My leaving naturally included all the positions and manifestations created within the structure such as being a guru in the negative sense of the term. Guru as teacher, guide and friend are fine with me, but then let us use these words as they better describe the truth. The word guru has so many connotations ascribed to it that it is totally impossible to transform the position to something more reasonable (as Kulapana pointed out when he said his definition of the term was more reasonable than most others').

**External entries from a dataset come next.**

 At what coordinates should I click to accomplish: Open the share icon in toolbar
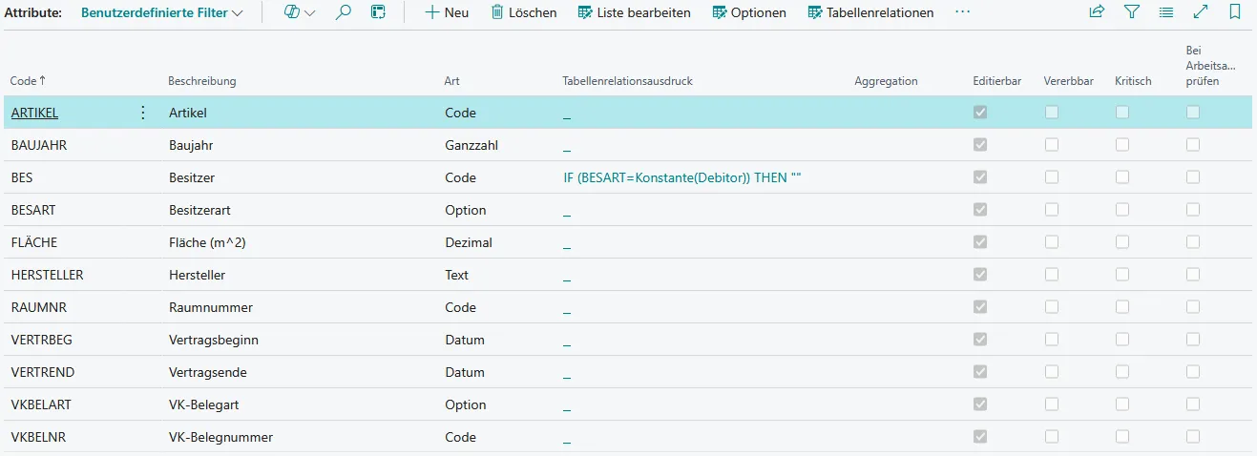[1097, 12]
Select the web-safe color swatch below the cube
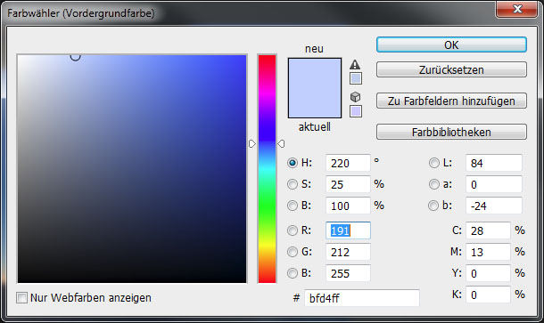 click(356, 111)
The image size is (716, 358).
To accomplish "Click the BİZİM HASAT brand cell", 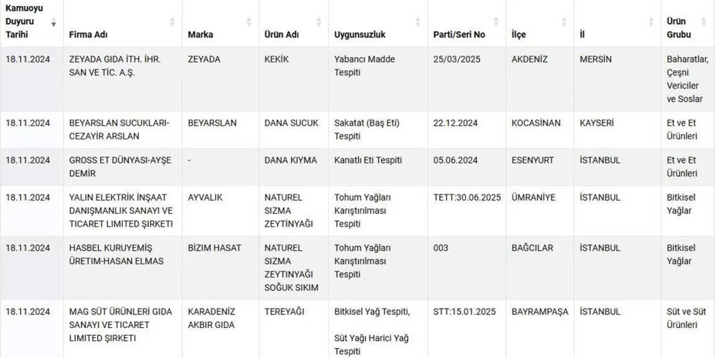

This did not mean in any way that I rejected, did not like, lamented over, or felt harmed by those who were officially my "disciples" in the ISKCON sense of the term. I liked most of my disciples, although some were very troublesome, and I really loved many. My real problem when leaving ISKCON was the loss of these relationships as I valued them greatly but I valued more the sanity of creating something reasonable in my own life. When I left I had no intention of starting something new or taking a position over anyone and I do not now. I just wish to give everyone a chance to manifest their spirituality in another way that is better than the last way.

In short: I left the position and externals, but not the relationships and the internals.

I did not 'leave' Their Lordships or the essence of Lord Caitanya's loving gifts to me, for that is impossible. I do not see leaving ISKCON and these essential parts of my spirituality as connected, or rather, leaving ISKCON did not damage the best part of me, it enhanced it.

Since that time it has been the choice of those who were connected to me to either remain connected, try to re-establish a connection, try to create a connection if they felt it was not there before, or reject all connections for whatver reason. Some feel the best way to deal with me is to neglect me totally as this is really the best way to express your disdain for another (and certainly it is very effective, take my word for it).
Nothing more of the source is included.